Could anybody explain me a simple example how to do text analysis via this vecto...

alexgarcia-xyz · 2024-08-02T16:59:48 1722617988

You can generate "text embeddings" (ie vectors) from your text with an embedding model. Once you have your text represented as vectors, then "closest vector" means "more semantically similar", as defined by the embedding model you use. This can allow you to build semantic search engines, recommendations, and classifiers on top of your text and embeddings. It's kindof like a fancier and fuzzier keyword search.

I wouldn't completely replace keyword search with vector search, but it's a great addition that essentially lets you perform calculations on text

yAak · 2024-08-02T17:13:37 1722618817

Thank you! This was an extremely helpful explanation to me, as someone not familiar on the topic. =)

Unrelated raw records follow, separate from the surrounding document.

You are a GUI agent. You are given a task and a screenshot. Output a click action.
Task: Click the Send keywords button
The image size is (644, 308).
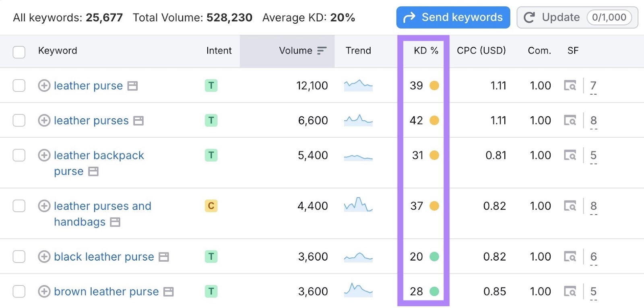(453, 18)
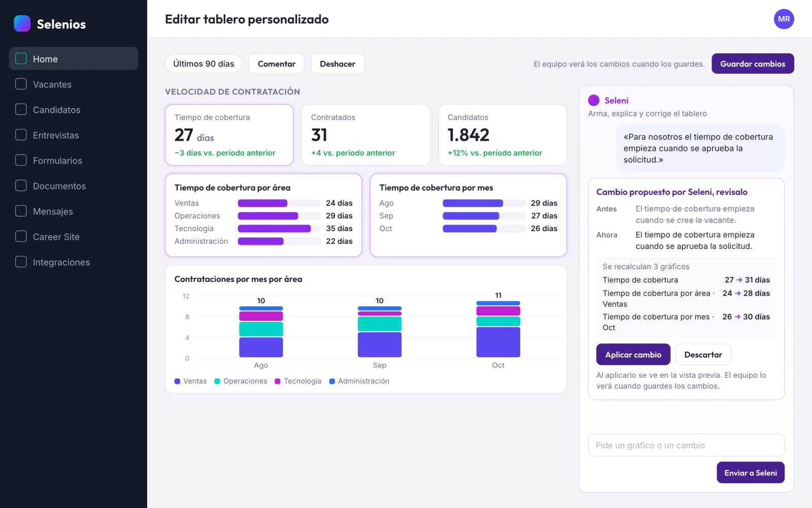Click the Descartar button
812x508 pixels.
tap(703, 355)
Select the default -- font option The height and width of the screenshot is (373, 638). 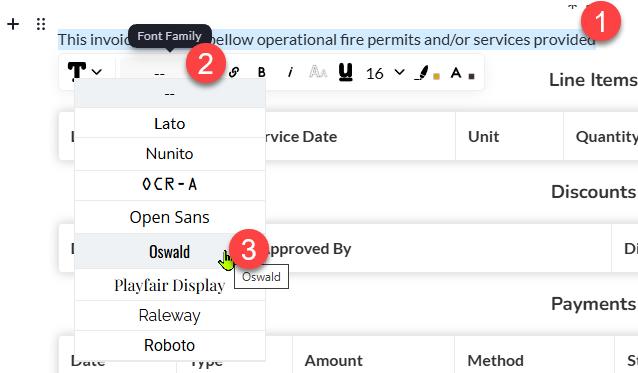(x=170, y=94)
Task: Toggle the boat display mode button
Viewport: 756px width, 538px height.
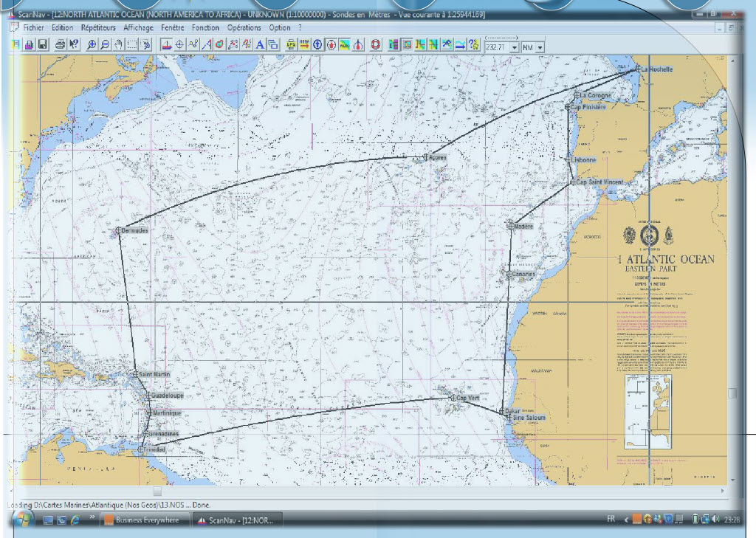Action: pyautogui.click(x=166, y=44)
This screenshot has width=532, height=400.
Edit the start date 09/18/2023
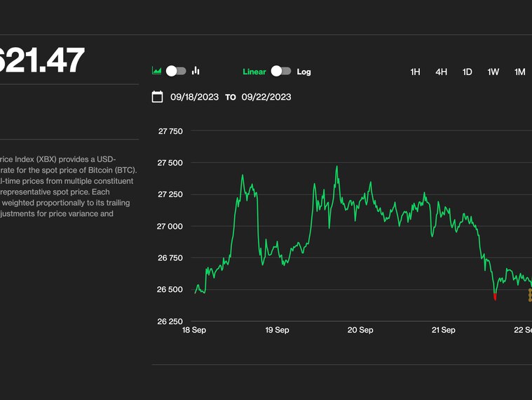[x=193, y=97]
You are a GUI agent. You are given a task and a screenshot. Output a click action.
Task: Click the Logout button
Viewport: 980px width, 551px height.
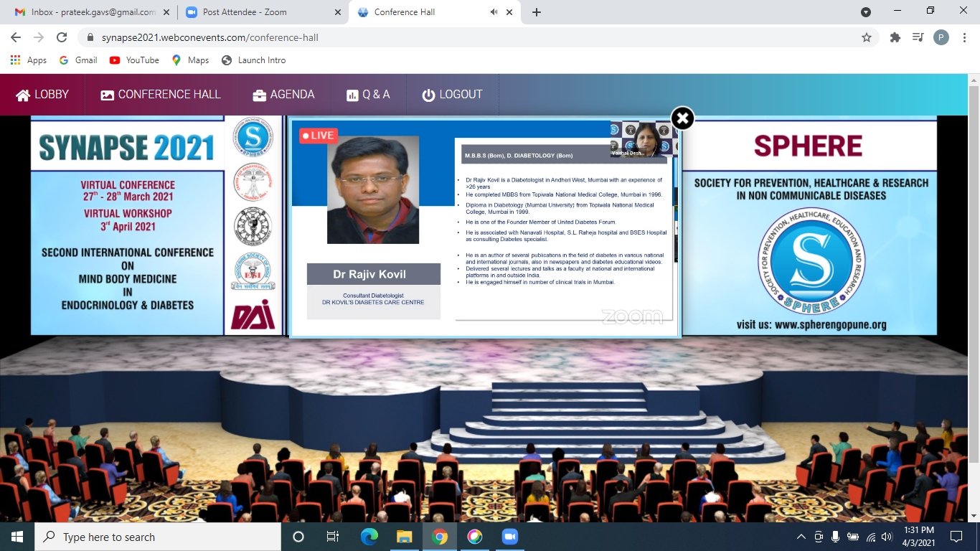click(x=452, y=95)
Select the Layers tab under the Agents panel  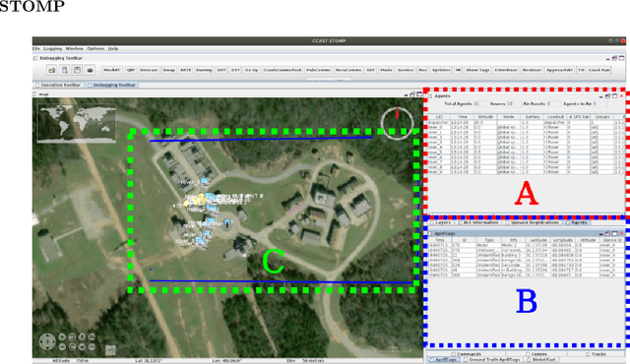click(441, 222)

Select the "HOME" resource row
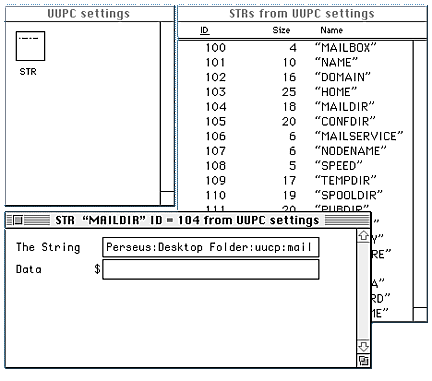tap(296, 92)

bodantogat · 2024-08-02T17:43:15 1722620595

Nice explanation. One use case where keywords haven't worked well for me , and (at least at first glance) vectors are doing better are longer passages -- finding sentences that are similar rather than just words.

simonw · 2024-08-02T18:26:03 1722623163

I put together an extensive guide to understanding embeddings and vector search last year: https://simonwillison.net/2023/Oct/23/embeddings/

bambax · 2024-08-03T05:49:13 1722664153

Yes this is an excellent article, thank you.

Do embeddings work across languages? It must depend on the model, but are there models where similar concepts in different languages occupy the same location in vector space?

If yes it would allow to search a corpus in one language using another, without translating anything up front (neither the corpus nor the query).

brylie · 2024-08-02T16:48:53 1722617333

One use case is for retrieving similar documents, such as when recommending related content. Another use case is retrieving document segments that are similar to a user query and passing them along with the user query to a large language model for improvement in the generated response. Vector search is also better in some ways than keyword search since it can find documents that are semantically similar even when the user may not have used the exact keyword, or even partial keywords like “Postgres” instead of “PostgreSQL.”